Everything from the line containing "The height and width of the screenshot is (930, 1288)." down to the last line of the entries below must be transcribed exactly, and nothing else.

··· Data listing

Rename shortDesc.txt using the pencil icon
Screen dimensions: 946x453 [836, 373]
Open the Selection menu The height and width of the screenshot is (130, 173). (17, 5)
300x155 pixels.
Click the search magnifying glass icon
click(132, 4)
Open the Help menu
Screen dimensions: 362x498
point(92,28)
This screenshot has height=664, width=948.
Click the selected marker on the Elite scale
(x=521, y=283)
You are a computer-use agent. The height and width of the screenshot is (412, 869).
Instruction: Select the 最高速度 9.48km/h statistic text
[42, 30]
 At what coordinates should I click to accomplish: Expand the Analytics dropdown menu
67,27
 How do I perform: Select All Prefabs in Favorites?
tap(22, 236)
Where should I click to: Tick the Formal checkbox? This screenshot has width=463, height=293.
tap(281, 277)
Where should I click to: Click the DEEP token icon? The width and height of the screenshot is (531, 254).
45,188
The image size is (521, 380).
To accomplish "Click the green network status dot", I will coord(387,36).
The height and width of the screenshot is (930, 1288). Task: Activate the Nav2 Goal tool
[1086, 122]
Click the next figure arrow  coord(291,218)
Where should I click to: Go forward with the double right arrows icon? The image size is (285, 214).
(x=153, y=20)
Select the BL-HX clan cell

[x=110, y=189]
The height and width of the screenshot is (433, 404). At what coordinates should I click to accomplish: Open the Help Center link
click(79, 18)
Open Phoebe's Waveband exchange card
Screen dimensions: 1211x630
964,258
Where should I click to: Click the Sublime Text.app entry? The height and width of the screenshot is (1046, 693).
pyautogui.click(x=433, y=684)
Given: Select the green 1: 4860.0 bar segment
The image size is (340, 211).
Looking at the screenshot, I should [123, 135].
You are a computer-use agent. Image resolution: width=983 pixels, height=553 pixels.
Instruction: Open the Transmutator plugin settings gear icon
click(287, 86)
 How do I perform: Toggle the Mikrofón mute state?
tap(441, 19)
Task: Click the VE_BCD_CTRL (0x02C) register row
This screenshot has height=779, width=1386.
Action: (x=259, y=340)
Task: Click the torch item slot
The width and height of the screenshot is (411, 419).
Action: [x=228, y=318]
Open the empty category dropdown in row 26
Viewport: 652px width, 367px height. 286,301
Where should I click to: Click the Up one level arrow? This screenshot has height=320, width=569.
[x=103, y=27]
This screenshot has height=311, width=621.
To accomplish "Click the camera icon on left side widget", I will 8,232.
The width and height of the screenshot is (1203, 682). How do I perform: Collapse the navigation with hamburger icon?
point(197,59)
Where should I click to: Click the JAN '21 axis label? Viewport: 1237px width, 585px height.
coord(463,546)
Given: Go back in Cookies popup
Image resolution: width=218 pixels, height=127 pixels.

······

## Reply
The height and width of the screenshot is (930, 1288). Task: Activate the Nav2 Goal tool
[1086, 122]
Click the next figure arrow  coord(291,218)
Where should I click to: Go forward with the double right arrows icon? The image size is (285, 214).
(x=153, y=20)
Select the BL-HX clan cell

[x=110, y=189]
The height and width of the screenshot is (433, 404). At what coordinates should I click to accomplish: Open the Help Center link
click(79, 18)
Open Phoebe's Waveband exchange card
Screen dimensions: 1211x630
964,258
Where should I click to: Click the Sublime Text.app entry? The height and width of the screenshot is (1046, 693).
pyautogui.click(x=433, y=684)
Given: Select the green 1: 4860.0 bar segment
The image size is (340, 211).
Looking at the screenshot, I should [123, 135].
You are a computer-use agent. Image resolution: width=983 pixels, height=553 pixels.
Instruction: Open the Transmutator plugin settings gear icon
click(287, 86)
 How do I perform: Toggle the Mikrofón mute state?
tap(441, 19)
Task: Click the VE_BCD_CTRL (0x02C) register row
This screenshot has height=779, width=1386.
Action: (x=259, y=340)
Task: Click the torch item slot
The width and height of the screenshot is (411, 419).
Action: [x=228, y=318]
Open the empty category dropdown in row 26
Viewport: 652px width, 367px height. 286,301
Where should I click to: Click the Up one level arrow? This screenshot has height=320, width=569.
[x=103, y=27]
This screenshot has height=311, width=621.
To accomplish "Click the camera icon on left side widget", I will 8,232.
The width and height of the screenshot is (1203, 682). How do I perform: Collapse the navigation with hamburger icon?
point(197,59)
Where should I click to: Click the JAN '21 axis label? Viewport: 1237px width, 585px height.
coord(463,546)
Given: Go back in Cookies popup
Image resolution: width=218 pixels, height=127 pixels.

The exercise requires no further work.